begin Exercise input
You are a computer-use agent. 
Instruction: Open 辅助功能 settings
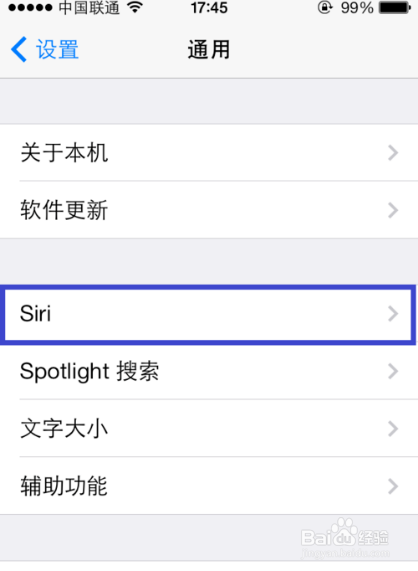[x=209, y=486]
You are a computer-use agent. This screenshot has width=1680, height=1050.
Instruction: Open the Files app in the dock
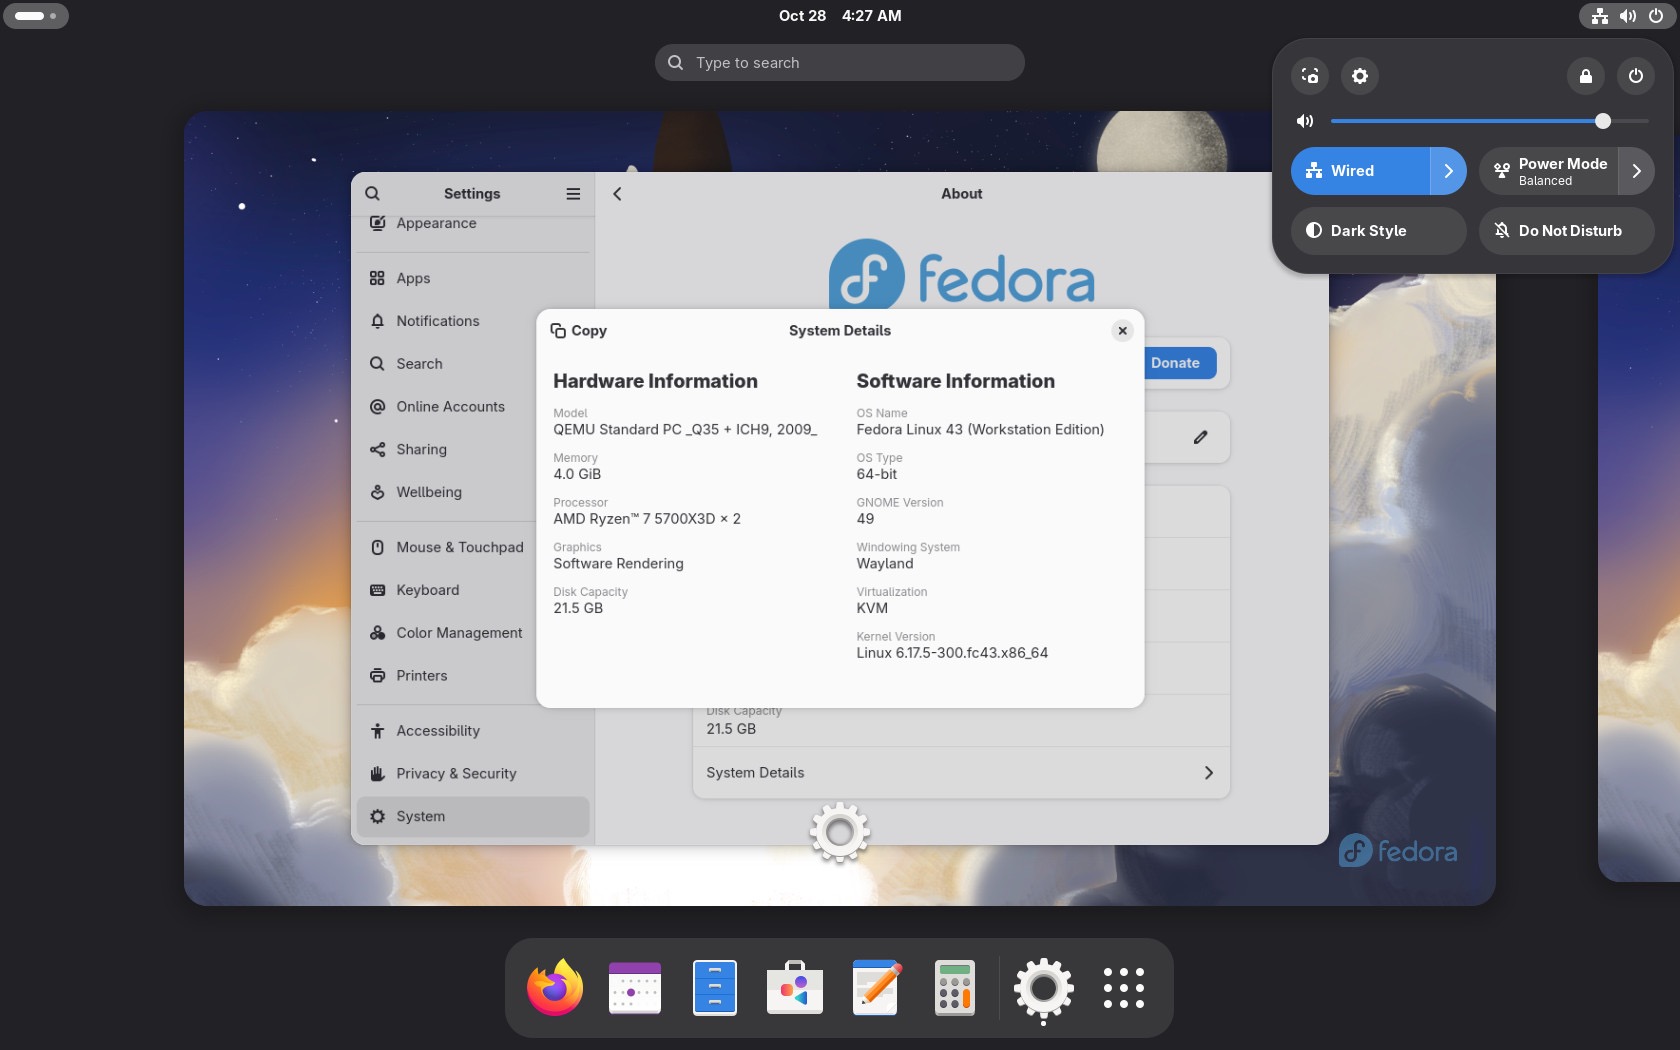[x=714, y=988]
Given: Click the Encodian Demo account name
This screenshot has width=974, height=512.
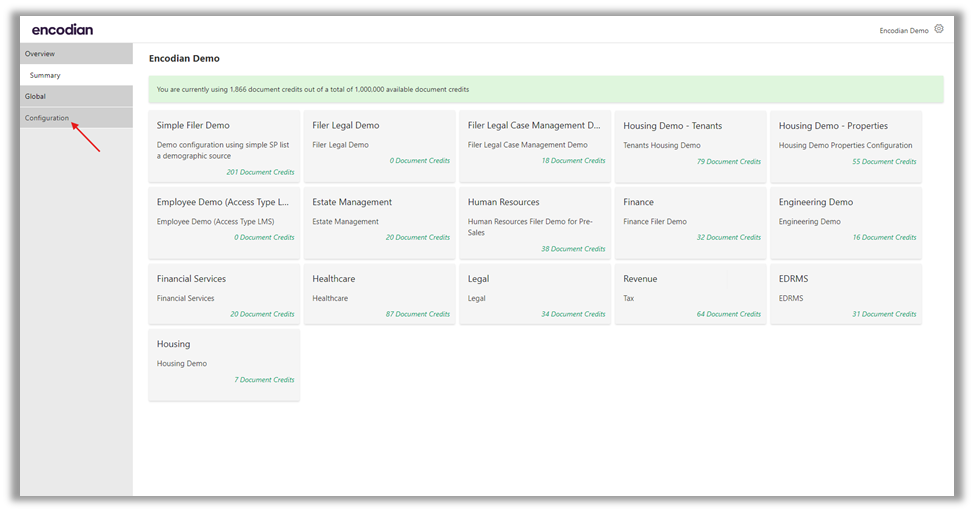Looking at the screenshot, I should 903,31.
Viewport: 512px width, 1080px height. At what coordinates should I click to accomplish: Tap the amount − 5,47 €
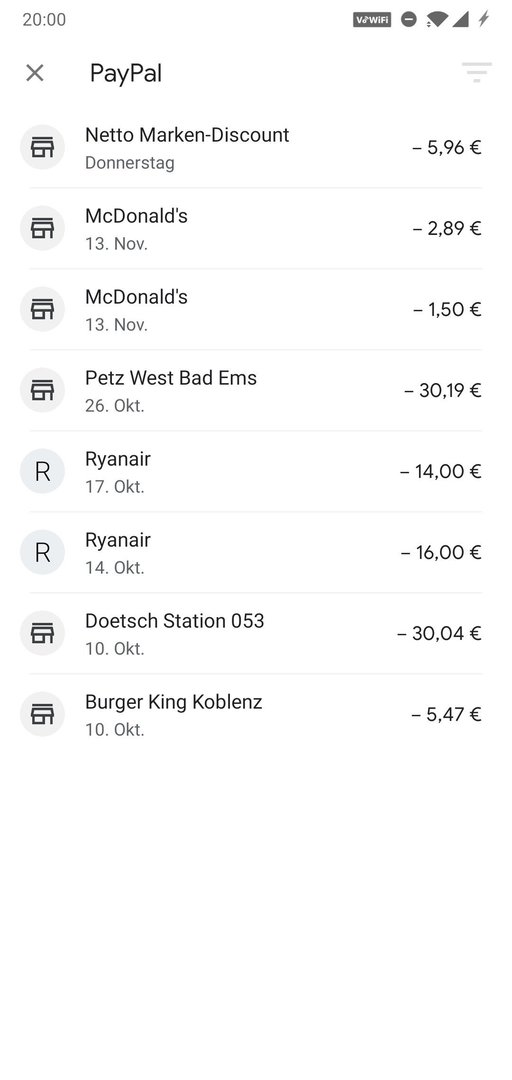[x=446, y=714]
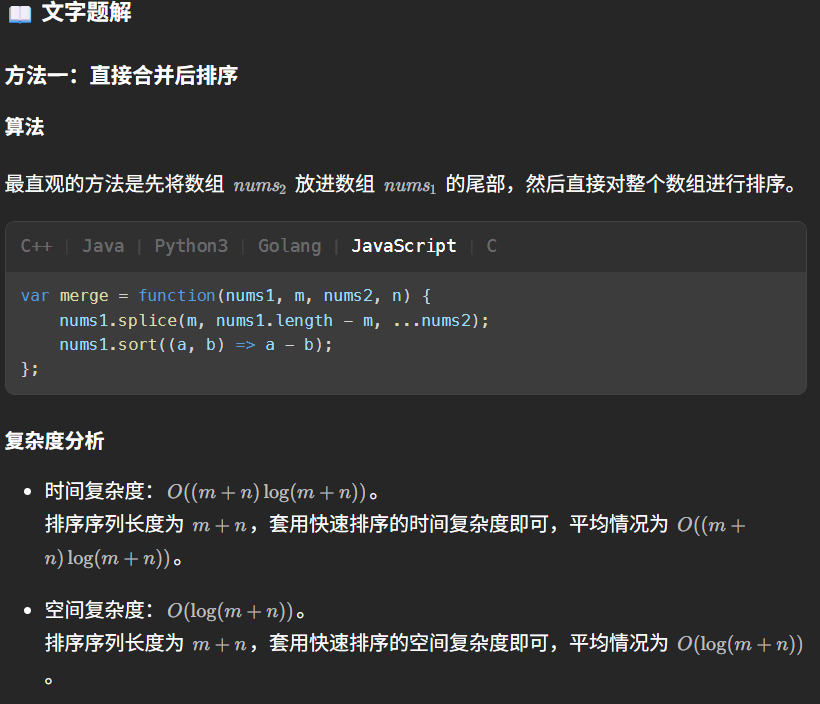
end Exercise input
• _What you have to do_: Can you reproduce every row above word for word, omitting the pictures?

• _In response_:
You are a computer-use agent. 
Instruction: Open 辅助功能 settings
[x=209, y=486]
You are a computer-use agent. This screenshot has width=1680, height=1050.
Instruction: Open the Files app in the dock
[x=714, y=988]
Given: Click the Encodian Demo account name
This screenshot has width=974, height=512.
Looking at the screenshot, I should 903,31.
Viewport: 512px width, 1080px height. At what coordinates should I click to accomplish: Tap the amount − 5,47 €
[x=446, y=714]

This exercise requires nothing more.